Workshops included such titles as:

  • Brain Food. Eating for a healthy mind.
  • Discover Your Strengths.
  • Breathe, Stretch, Let It Go.
  • Empathy Matters.
  • Help! I’m in a Mental Health Crisis!

Local psychologist Dr. Martin Fletcher of Renew Hope Counseling presented one of the workshops titled How to Fight Depression & Anxiety. Dr. Fletcher taught students the causes for anxiety and depression and how to react and anticipate them. He empowered students with an awareness of risk factors, daily mental health evaluation, and where to go for help.

“I have four kids in Dexter schools so I hear a lot about what kids experience in school,” says Dr. Fletcher. “Kids are not usually taught what an emotion is, let alone how to regulate them or how to keep themselves in a lifestyle that prevents depression and anxiety.”
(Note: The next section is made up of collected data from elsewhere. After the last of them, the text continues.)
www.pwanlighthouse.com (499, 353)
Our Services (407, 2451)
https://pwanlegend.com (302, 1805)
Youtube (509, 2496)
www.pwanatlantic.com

“Kids right now have all sorts of pressures coming down on them, and they don’t understand them,” he says. “What I’m hoping to do is teach kids how their body works, what an emotion is, what depression and anxiety look like, and what to do about them.”

Dr. Fletcher focused on helping kids realize that stress shows up through physical symptoms. If they are experiencing certain symptoms, it is a mental/emotional issue and not just a physical problem. Students can be taught how their body responds to stress and develop a lifestyle that moves them forward rather than holds them back from apprehension.
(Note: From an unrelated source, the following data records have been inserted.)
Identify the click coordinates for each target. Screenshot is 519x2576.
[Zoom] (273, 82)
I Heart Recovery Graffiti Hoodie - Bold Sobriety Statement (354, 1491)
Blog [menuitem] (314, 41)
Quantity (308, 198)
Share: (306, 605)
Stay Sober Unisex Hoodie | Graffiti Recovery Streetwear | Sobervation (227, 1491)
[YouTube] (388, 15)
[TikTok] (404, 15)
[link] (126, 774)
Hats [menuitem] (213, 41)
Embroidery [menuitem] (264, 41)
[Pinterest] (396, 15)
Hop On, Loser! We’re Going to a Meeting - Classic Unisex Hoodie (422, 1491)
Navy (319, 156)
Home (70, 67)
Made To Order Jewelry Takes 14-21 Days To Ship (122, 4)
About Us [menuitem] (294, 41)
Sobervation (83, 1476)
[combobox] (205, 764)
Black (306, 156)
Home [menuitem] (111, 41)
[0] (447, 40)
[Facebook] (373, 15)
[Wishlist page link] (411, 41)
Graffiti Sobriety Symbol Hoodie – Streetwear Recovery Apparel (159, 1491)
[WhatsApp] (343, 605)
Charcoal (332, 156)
Psychologist Dr. Martin Fletcher talks to students about emotions and what they mean

“I’m going to teach them they don’t have to feel a victim to their emotions,” said Dr. Fletcher. I’m going to teach them what depression and anxiety are, how to recognize them before it gets out of hand.”

The theme for the day was that maintaining positive mental health takes a lot of time and practice. Students were encouraged to consider ways that they could introduce some of the conference ideas into their educational experience as well as outside the classroom and to open up and talk it out.

As Kevin Breel concluded in his Ted Talk, “The only way we’re going to beat a problem that people are battling alone is by standing strong together … by standing strong together.”